Previous paper investigated the phenolics composition in grape berry of cv Pignoletto and cv Sangiovese, comparing conventional, organic and biodynamic management [35]. Catechin and epigallocatechin had comparable content and rutin decreased in biodynamic treatment compared to conventional and organic management in Pignoletto berries. Even Parpinello et al. (2019) evidenced no significant differences between organic and biodynamic Sangiovese wines, although the latter presented higher concentrations of malvidin-3-glucoside and catechin [10].

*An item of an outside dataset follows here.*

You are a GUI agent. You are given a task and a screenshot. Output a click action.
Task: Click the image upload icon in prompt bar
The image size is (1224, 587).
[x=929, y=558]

Our results revealed that catechin and epigallocatechin increased in berries of Paiele and Roncaie plants (Table 5), suggesting a homogeneous trend under biodynamic treatment, independent from the location. The 501 treatment promoted a general increase of phenolic compounds, except for kaempferol-glucoside, in berries of both the vineyards. These results are in agreement with Reeve et al. (2005) who reported increased polyphenols in wine obtained from grapes under biodynamic management [18]. The increment of polyphenols in berries of biodynamically grown plants can confirm the hypothesis of an upregulation of metabolites assumed to induce stress resistance [18, 19]. Higher levels of flavonoids and anthocyanins, with the consequent higher antioxidant potential, were associated to a lower plant vigour, a feature often reported under biodynamic management [36].
Overall, our data indicate a stimulation of the biosynthetic pathways of phenolics in leaves and berries due to the application of 501.